However, the District Court did grant declaratory and injunctive relief to both the named plaintiffs and the class with respect to on-base distribution. The Court held that the challenged regulations constitute an unlawful prior restraint upon circulation of materials by service personnel away from restricted areas during off-duty hours. Appellant armed forces officials have conceded, both in the District Court and on this appeal, that the specific requests for on-base distribution made by the named plaintiffs should not have been denied under the applicable regulations.2 However, appellants do contest the broad holding that the system of prior restraint imposed by the regulations is itself invalid. Thus, the question presented on this appeal is whether the challenged regulations are facially invalid insofar as they require prior approval for off-duty, on-base distribution in non-work areas.


The second complication relates to the particular type of activity upon which the regulations are alleged to be an unlawful prior restraint. The regulations broadly apply to "originat(ing), sign(ing), distribut(ing), circulat(ing) or promulgat(ing) petitions, publications . . . pamphlets, newspapers, magazines, handbills, flyers or other similar printed or written material,"3 and the District Court's order applies with equal breadth to any distribution of any material in the on-base context heretofore described.

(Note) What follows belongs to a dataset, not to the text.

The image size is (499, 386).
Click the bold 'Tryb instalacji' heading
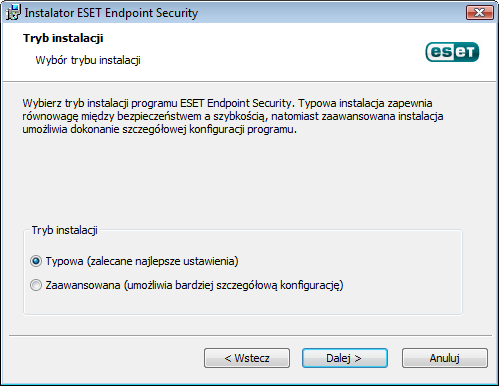(63, 38)
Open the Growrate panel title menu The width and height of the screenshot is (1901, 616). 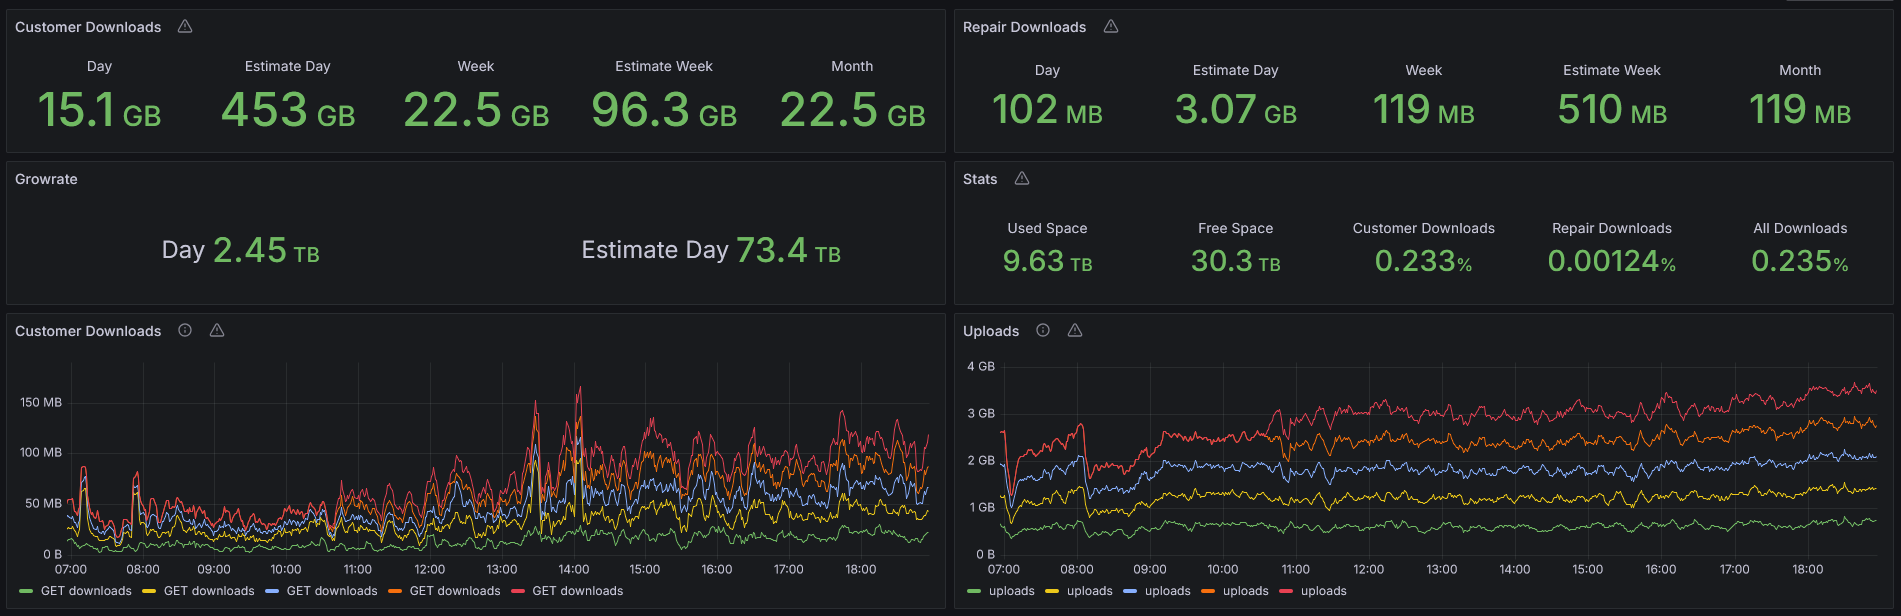coord(46,179)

However, we believe that this appeal can and should be resolved by reference only to that activity which is the focal point of both the regulations and the requests made by the named plaintiffs, namely, petitioning by servicemen of members of Congress.

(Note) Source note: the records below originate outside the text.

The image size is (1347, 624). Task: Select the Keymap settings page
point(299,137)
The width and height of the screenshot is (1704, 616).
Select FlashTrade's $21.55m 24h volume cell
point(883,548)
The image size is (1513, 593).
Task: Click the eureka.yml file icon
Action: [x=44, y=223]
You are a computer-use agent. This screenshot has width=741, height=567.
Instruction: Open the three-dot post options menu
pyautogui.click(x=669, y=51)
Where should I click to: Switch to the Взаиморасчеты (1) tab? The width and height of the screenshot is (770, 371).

Petitions are the first type of material mentioned in the regulations, and petitions are the only type of material to which all the activities proscribed (originating, signing, distributing, circulating and promulgating) can literally apply. Three of the four requests for permission to distribute on-base described in the complaint directly involved petitions to members of Congress.4 The fourth request as well appears to have borne a close and clearly derivative relationship to these frustrated petitioning efforts. That request to distribute a leaflet quoting the first amendment and portions of the Declaration of Independence was made by two appellees who had each shortly before been denied permission to circulate petitions. The "modern interpretation" of the first amendment contained in the leaflet included the statement that "the government cannot take away our right to circulate petitions," and the title of the leaflet and introductory paragraph indicate that its purpose was to declare the view that commanding officers, who had denied the requests, were not acting consistently with the principles of the first amendment and the Declaration of Independence. See note 2 supra.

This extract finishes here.